Textes sur la musique javanaise à l'Exposition de 1889
Texts about Javanese music at the Paris 1889 Exhibition

1 - Exposition Universelle 1889 - Java, Programme Explicatif Illustré
par Jean Kernoa. 6 pages, 10 illustrations de Gillot et inconnu, 4 partitions.

   Ce document, se présentant comme le "programme" des spectacles du "kampong" est un des trois documents contenant une transcription musicale, ainsi que 3 gravures intéressantes (dont 2 incluses ci-dessous), et le seul qui propose une traduction des textes présents dans les chants et danses exécutés.
   Il inclut quelques affirmations fantaisistes, découlant souvent de la fiction qui avait été mise en scène dans le "kampong", par exemple : Damar-Djingga pour Menak Djingga, le roi de Balambangan, principal ennemi de Damar Wulan transformé en reine-mère !
# # # #
Reprenez le texte sur la musique javanaise à l'Exposition de 1889 et poursuivez-le à partir de sa dernière phrase.

Données enregistrées:
# # # #
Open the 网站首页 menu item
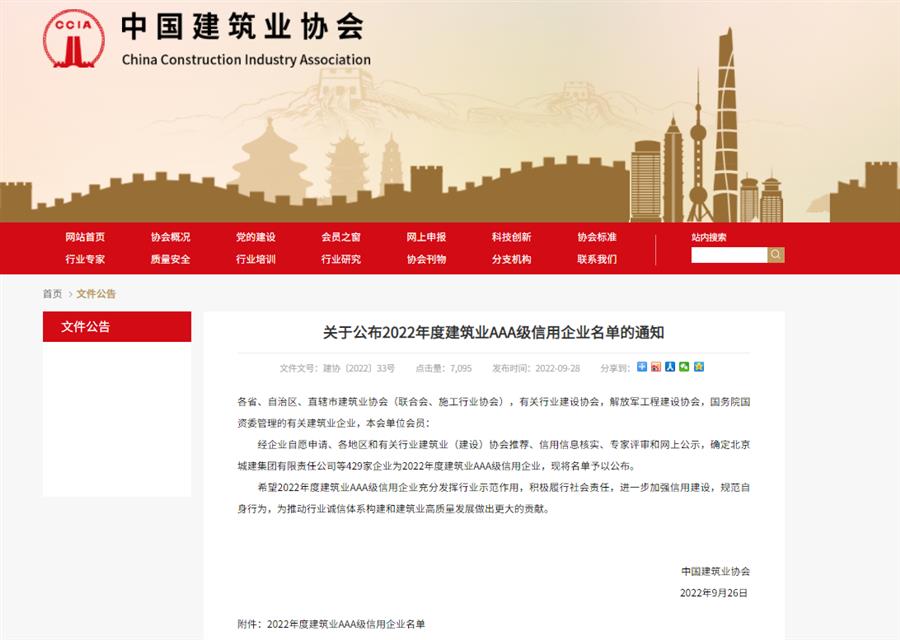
# # # #
Réponse:
   Mais on y trouve également quelques informations précises : la description d'un chant coexistant avec le gamelan et les danses, la mention de la geste de Damar Wulan, argument de l'"opérette" Langendriyan en provenance du palais Mangkunegaran et la description d'une danse de séduction, illustrée de plus par la seule gravure existante.
   Une mention intéressante : l'appréciation que le "ballet n'est qu'une double improvisation musicale et mimée,". Elle renforce notre opinion sur l'assemblage hâtif que constituaient ces spectacles, car ni la musique indiquée par le type de gamelan, ni les danses indiquées par les costûmes ne font appel à de l'improvisation, au sens qu'on donne généralement à ce mot.
   The document, calling itself a "program" of the shows taking place in the "kampong" is one of the three documents including a musical transcription together with 3 interesting engravings (2 of which are included below) and the only one proposing translations of the texts that were part of the songs and dances shown in 1889.
   It includes a limited number of inaccuracies, often a consequence of the fictitious character of the "kampong" shows: Menak Djingga, the King of Balambangan and Damar Wulan's main ennemy, called Damar-Djingga and confused with the Queen Prabu Kenya !.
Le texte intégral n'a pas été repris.